** Opening PROVIDED DATA block **

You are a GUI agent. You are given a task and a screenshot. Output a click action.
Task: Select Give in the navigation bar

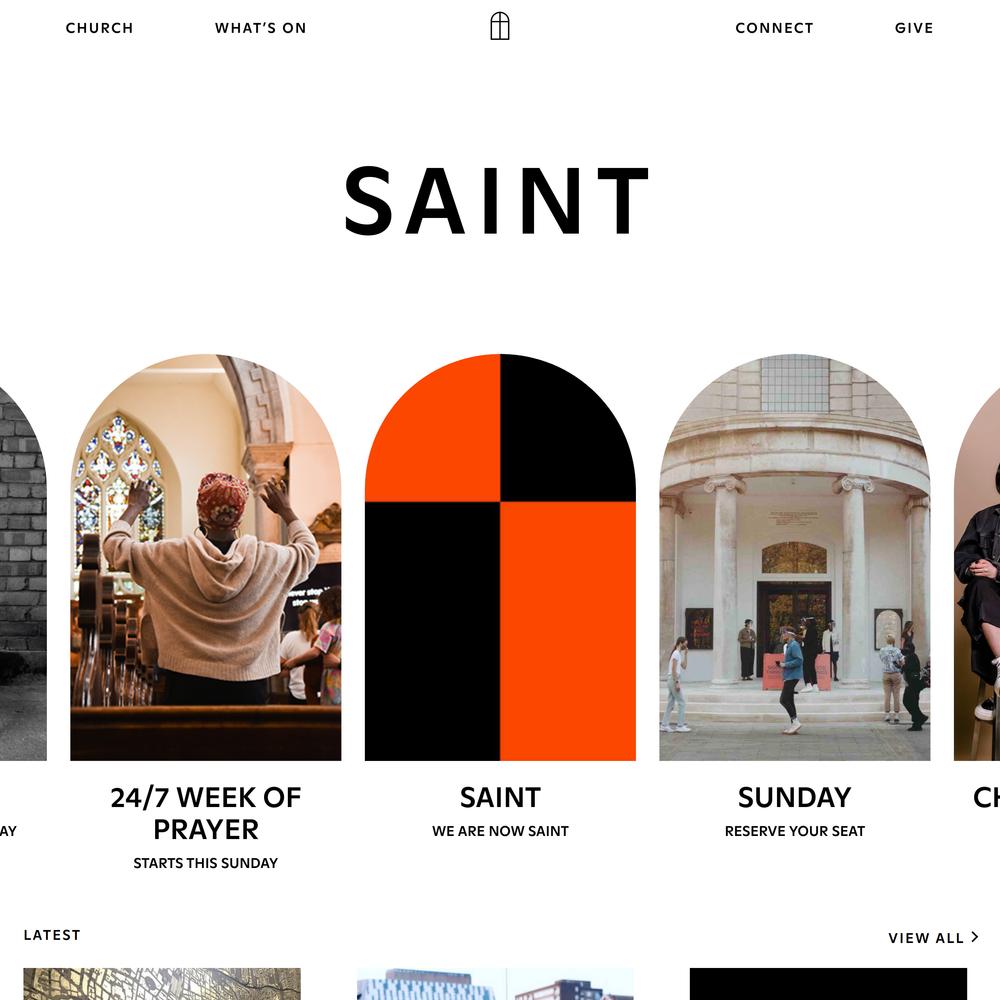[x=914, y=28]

** Closing PROVIDED DATA block **
** Opening PROVIDED DATA block **

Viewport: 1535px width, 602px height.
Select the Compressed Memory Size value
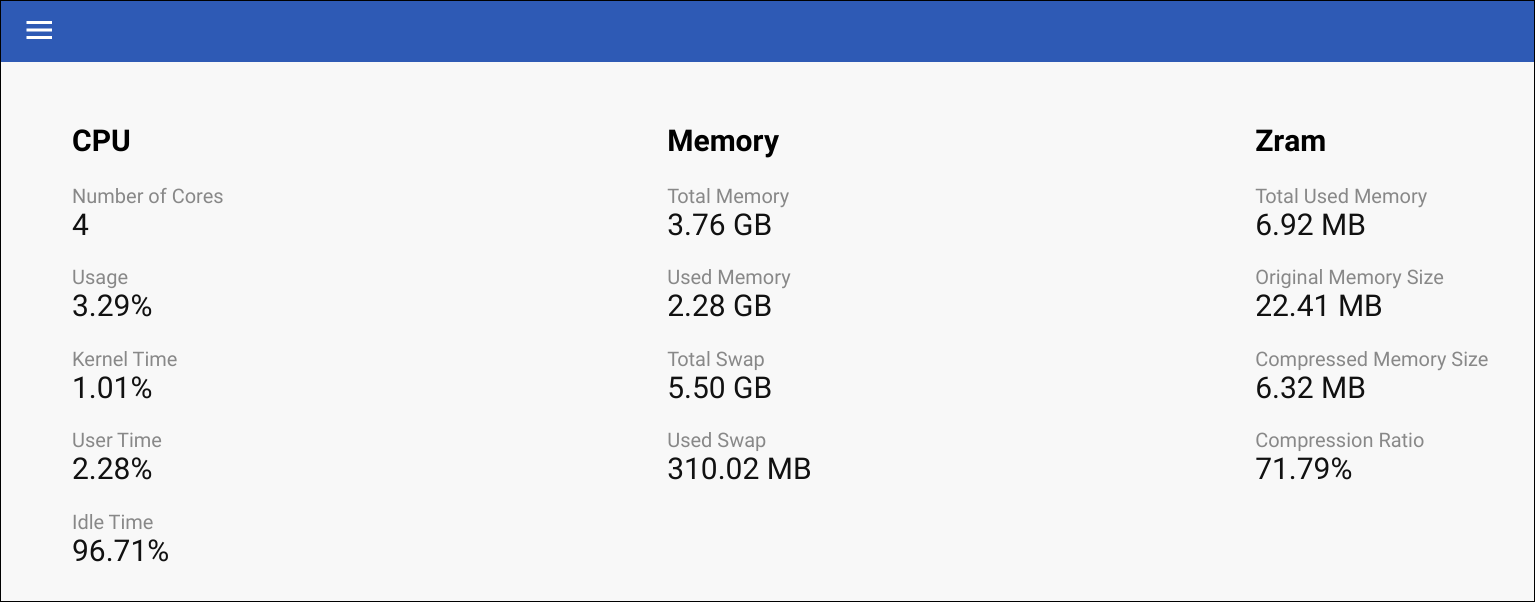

** Closing PROVIDED DATA block **
** Opening PROVIDED DATA block **

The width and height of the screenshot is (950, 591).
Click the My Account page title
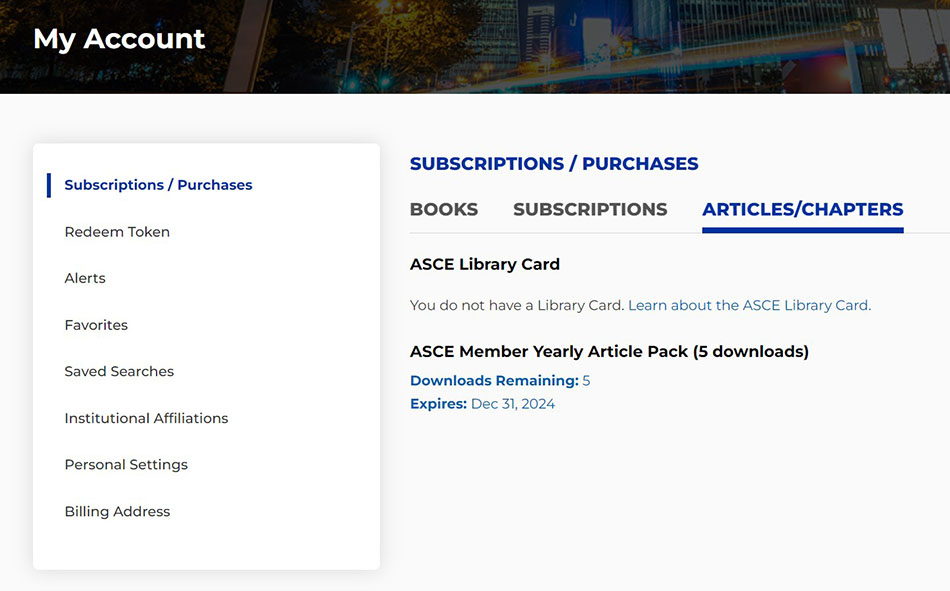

** Closing PROVIDED DATA block **

ACTIVITY:
Using the listing above, copy exactly the line that contains "The width and", the line that contains "Click the My Account page title", and each line that falls between them.

SOLUTION TO THE EXERCISE:
The width and height of the screenshot is (950, 591).
Click the My Account page title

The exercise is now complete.